Sudah tengah malam, tapi aku masih terjaga. Mataku masih sigap memperhatikan tiap kata dalam buku kecokelatan yang terbuka lebar dihadapanku. Tiap kalimatnya seolah membuatku masuk ke dalam cerita, atau memang itulah yang selalu kurasakan tiap membaca buku.
"Menarik," tiada habisnya pujian ku lontarkan pada buku itu. Suasana malam yang sepi ditemani suara dentingan jarum jam, entah kenapa terasa semakin berisik. Mungkin karena kesunyian yang terlalu mencekam.
Lima belas menit berlalu, aku menutup buku itu. Bukan karena berpikir sudah saatnya untuk tidur. Tapi karena sudah benar-benar selesai membaca.
Ku lirik jarum jam. Pukul 01.30, sudah begitu malam. Mungkin sebaiknya aku tidur apalagi besok sekolah. Aku juga tidak sabar menunjukkan sensasi buku ini pada temanku.
***
"...Rius, Darius!" Suara yang kurasa dari balik pintu terdengar keras, suara yang di dalamnya terdapat setitik kemarahan dibalut rasa cemas itu semakin terdengar jelas.
Perlahan ku buka kelopak manik biru milikku ini, "Sebentar..," kepala rasanya begitu berat untuk diangkat. Medan gravitasi kasur begitu kuat menarik bak magnet negatif dan aku sebagai magnet positifnya, sulit dipisahkan.
"Ini sudah mau jam tujuh nak," Suara itu kembali terdengar, kini aku semakin yakin. Itu suara ibu ku. Jelas sekali. Dan apa katanya tadi? Jam tujuh?
Sontak aku melompat dari kasur, semuanya kini tergambar jelas di mataku. Tentang cahaya di balik tirai jendela yang terang benderang seolah mampu menembus tirai, untuk mengalahkan terangnya lampu kamarku.
"Darius! Mau sampai kapan kamu tidur!" Gedoran semakin kuat, karena tidak mau pintu kamar berlubang, aku segera membukanya. Kuputar knop pada pintu bercat putih bersih dengan nuansa klasik dengan kuncinya tentunya, lalu membiarkannya perlahan terbuka. Kulihat ibu menatapku dengan tatapan kesal, wajar saja ini karena aku bangun terlambat lagi.
"Kamu, katanya gak bakal bangun telat lagi! Siap-siap sekarang!"
Ibu mengucapkan kalimat itu lalu meninggalkanku yang masih mematung untuk kembali kedapur, aku mengacak-acak belakang rambutku lalu kembali masuk ke kamar yang tentunya untuk mandi bukan tidur kembali, di rumahku setiap kamar ada kamar mandi jadi tidak perlu repot-repot untuk saling mendahului, setelah bersiap aku segera menyiapkan kendaraan menuju sekolah.
***
Mobil hitam andalanku melaju cepat ke arah gerbang. Aku memang sudah bisa mengendarai mobil sendiri, jadi kupikir aku tidak perlu terus-terusan merepotkan orang tua ku. Walau tanpa SIM, ilegal memang, tapi begitu aku tujuh belas tahun nanti akan langsung kubuat kok. Lagipula itu setahun lagi.

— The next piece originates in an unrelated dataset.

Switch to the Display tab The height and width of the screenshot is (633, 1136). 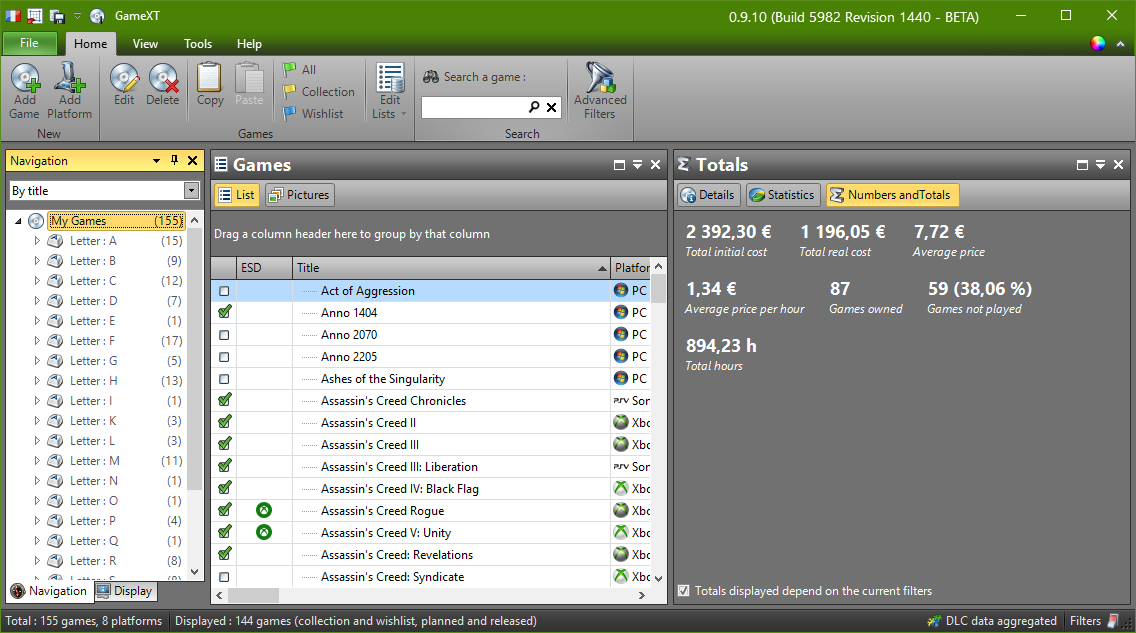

Setelah turun dari mobil, aku berlari cepat ke kelas agar dapat mendahului bel sekolah, tepat ketika aku selesai melangkahkan kedua kaki di pintu kelas, bel berbunyi.
Ku seka keringat di dahi sambil berjalan tenang menuju kursiku. Aku tidak memiliki teman sebangku, bukan hanya aku. Semua murid di sekolah ini, wajar saja kursi yang dipakai sekolah kami kursi yang tergabung dengan satu meja sekaligus. Di samping kursi ku terlihat jelas wajah perempuan yang sudah tidak asing lagi tentunya, tampak sedang membaca buku. Dilihat dari buku yang berdiri di depannya dan dia yang menunduk aku jadi meragukan sesuatu.
"Yuuki," aku menegurnya sambil menarik buku itu, yang tanpa kusadari mendorong pena yang ada di depan Yuuki. Dan jangan heran dengan namanya yang terlihat seperti nama orang Jepang, karena dia memang keturunan Jepang. Sedangkan aku sendiri keturunan Inggris. Sekolah kami ini memang menerima murid dari berbagai negara, karena bertajuk internasional pelajaran di sini juga menggunakan bahasa Inggris. Masuk ke sekolah ini pun tidak dilihat dari nilai raport tapi test tertulis yang didampingi dengan empat pengawas di setiap sudut ruangan juga beberapa test secara lisan.
KAMU SEDANG MEMBACA
Mysterious Book
AdventureMaukah kau mengetahui rahasiaku yang satu ini? Tentang aku dan temanku yang pernah kembali ke masa lalu, kemudian melihat sesuatu yang kini hanya ada di buku, menjelajah waktu yang bukan dengan mesin waktu atau sejenisnya. Tapi sebuah buku tua, buk...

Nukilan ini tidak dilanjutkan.